Svetla Nestorova: Multifunds can provide almost double second pension
- Ms. Nestorova, the OECD recommended that Bulgaria introduce multi-funds. What exactly are they?
- The proposal from the Organization for Economic Cooperation and Development aligns with a long-standing idea among specialists in the field: pension funds' investment approaches should account for people's varying time horizons. This is known as life-cycle investing. In practice, this means that while a person is young, their funds are managed more dynamically to achieve higher rate of return. As retirement approaches, the focus shifts towards preserving the value of the money and ensuring security. Such a change would allow future generations to have larger savings and, consequently, significantly higher pensions. Currently, this is not allowed, and pension funds follow a uniform investment approach, prioritizing security. As a result, rate of return is modest, and the strategies are the same, whether for a young person with a 40-year investment horizon or a 60-year-old close to retirement. In fact, life-cycle investing is a popular strategy in developed countries, and the multi-fund system is more of a rule than an exception. There are practices and lessons from which we can draw valuable experience. It’s important for people to understand that the multi-fund system would allow us to fully take advantage of the long-term potential of financial markets to grow pension savings.
- What are the risks of multi-funds? Don’t young people need improved financial literacy before they’re introduced?

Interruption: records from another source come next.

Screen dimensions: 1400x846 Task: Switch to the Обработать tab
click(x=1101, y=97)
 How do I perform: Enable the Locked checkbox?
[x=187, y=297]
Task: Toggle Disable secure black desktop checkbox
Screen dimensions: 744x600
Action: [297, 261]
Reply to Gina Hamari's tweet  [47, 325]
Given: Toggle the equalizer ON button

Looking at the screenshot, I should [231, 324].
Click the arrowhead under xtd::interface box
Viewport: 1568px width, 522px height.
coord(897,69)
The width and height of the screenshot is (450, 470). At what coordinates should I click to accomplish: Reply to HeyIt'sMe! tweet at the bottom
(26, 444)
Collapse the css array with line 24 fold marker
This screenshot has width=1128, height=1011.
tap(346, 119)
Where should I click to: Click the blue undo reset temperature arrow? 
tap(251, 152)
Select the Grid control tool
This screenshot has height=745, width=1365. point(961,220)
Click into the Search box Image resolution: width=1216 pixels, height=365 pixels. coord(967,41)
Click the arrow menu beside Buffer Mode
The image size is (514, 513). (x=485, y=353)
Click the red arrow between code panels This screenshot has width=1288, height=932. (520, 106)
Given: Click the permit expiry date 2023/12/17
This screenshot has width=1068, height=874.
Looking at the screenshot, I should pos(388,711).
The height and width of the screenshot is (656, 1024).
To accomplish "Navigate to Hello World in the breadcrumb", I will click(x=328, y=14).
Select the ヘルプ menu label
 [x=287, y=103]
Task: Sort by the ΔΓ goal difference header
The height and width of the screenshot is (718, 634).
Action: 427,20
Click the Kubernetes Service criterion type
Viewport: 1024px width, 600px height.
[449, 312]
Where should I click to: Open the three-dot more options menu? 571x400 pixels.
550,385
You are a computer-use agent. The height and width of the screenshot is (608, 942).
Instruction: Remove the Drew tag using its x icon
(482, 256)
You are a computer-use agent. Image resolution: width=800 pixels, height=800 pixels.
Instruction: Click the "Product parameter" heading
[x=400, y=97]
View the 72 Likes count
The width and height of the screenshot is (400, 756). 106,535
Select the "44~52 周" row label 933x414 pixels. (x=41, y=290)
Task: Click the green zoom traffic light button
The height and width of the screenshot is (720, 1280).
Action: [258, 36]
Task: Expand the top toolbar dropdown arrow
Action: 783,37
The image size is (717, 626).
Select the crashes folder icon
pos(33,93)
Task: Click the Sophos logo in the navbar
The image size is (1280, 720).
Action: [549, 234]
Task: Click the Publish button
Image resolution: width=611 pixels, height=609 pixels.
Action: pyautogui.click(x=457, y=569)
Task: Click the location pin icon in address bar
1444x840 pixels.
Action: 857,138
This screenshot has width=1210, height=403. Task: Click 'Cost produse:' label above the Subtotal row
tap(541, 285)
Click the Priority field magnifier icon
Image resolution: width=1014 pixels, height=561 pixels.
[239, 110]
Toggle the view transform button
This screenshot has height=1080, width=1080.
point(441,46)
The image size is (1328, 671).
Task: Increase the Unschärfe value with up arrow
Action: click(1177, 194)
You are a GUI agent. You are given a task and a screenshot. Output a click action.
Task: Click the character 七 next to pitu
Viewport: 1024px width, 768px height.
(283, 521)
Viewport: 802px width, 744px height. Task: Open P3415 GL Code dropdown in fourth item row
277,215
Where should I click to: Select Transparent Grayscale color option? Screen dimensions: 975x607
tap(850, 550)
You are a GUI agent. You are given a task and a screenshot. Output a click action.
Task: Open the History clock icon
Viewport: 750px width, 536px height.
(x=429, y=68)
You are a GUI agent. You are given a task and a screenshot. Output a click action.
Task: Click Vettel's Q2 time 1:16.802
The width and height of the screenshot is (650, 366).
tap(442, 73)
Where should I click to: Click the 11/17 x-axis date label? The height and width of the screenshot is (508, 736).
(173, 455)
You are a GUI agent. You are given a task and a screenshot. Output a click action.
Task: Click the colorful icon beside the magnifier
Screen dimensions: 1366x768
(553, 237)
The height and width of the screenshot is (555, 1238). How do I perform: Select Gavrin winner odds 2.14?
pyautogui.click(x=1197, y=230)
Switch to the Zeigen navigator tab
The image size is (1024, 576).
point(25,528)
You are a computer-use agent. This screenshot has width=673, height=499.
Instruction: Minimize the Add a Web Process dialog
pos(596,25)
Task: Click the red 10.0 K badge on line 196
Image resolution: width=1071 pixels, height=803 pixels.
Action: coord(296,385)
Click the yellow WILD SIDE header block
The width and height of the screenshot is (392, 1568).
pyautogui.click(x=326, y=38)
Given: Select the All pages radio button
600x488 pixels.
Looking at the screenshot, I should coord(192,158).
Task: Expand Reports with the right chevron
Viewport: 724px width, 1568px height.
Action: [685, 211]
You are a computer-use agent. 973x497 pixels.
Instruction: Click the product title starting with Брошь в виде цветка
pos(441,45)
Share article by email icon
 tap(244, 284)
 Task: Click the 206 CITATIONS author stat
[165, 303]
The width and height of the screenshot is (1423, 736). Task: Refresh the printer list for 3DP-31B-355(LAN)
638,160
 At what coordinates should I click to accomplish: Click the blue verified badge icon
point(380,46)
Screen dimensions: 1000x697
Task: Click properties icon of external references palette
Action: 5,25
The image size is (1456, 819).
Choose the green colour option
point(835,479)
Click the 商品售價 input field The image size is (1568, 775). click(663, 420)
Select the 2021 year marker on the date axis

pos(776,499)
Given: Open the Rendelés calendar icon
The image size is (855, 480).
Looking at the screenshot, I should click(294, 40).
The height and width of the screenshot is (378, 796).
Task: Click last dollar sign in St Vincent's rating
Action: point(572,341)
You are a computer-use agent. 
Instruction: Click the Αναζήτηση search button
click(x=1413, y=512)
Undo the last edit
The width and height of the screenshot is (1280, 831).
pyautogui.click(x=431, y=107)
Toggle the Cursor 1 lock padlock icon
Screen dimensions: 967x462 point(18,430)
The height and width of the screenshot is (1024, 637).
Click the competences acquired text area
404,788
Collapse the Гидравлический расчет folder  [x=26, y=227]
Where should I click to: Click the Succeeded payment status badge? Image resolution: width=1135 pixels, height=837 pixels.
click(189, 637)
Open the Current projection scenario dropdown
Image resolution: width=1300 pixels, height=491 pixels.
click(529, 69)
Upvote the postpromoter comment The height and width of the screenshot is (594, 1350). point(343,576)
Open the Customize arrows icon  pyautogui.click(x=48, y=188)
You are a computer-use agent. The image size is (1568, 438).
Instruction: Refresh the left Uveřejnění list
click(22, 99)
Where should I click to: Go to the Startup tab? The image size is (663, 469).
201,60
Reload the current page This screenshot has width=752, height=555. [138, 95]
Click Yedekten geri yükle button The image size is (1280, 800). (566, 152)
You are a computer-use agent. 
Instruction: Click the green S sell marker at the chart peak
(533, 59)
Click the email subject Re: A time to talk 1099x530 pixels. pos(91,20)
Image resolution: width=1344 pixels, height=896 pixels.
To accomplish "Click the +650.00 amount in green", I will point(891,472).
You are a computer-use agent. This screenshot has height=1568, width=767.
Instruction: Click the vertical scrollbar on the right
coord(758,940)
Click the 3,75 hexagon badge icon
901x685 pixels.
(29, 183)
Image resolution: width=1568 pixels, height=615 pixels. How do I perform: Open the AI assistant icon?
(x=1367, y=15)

- Improving financial literacy should always be a priority—for the education system, the financial sector, and the state as a whole. Ultimately, more financially literate people are wealthier. A society's prosperity is directly linked to the education and literacy levels of its members. However, the reform of introducing multi-funds in Bulgaria does not require special efforts on this issue, although it could serve as an opportunity for raising awareness. When you're 20, you don’t think about what you’ll do at 60. But when you’re 60, you wish you had thought about it at 20. While some areas of life offer second chances, in pension assurance, we can’t turn back time, so we are obliged to make wise decisions on time. That’s why discussions about saving for our own future should happen often, starting in school and continuing with the first paycheck. Our company’s motto is “The future begins with today's decisions!”. A key element of financial literacy is realizing that the money in pension funds is your personal property and largely determines how you will live after you stop working. According to national statistics, a person receives pension income for about 17 years after retirement, so choosing a pension fund is one of the most important decisions to make early in one's career. It’s crucial to take care of our financial future now, so one day, we have the freedom to live as we wish without being a burden to our loved ones. Even though financial literacy levels are low in Bulgaria, this is not a barrier to modernizing the system and introducing dynamic funds. The idea of the reform is to create a specific approach that is age-appropriate and applicable to everyone, regardless of their preparedness. A person will automatically be placed in the fund suitable for their age, and when retirement approaches, they will automatically move to a more conservative fund. Of course, everyone will also have the option to make a personal choice. But if no choice is made, whether due to feeling unprepared or other reasons, the system will assign them in a way that protects their rights and interests. We should inform people that even if they haven’t yet looked into this topic, they can easily take the first step by checking which pension company receives 5% of their monthly insurance income. This can be done quickly through a phone call to the National Revenue Agency at 0700 18700 or 02/98596801.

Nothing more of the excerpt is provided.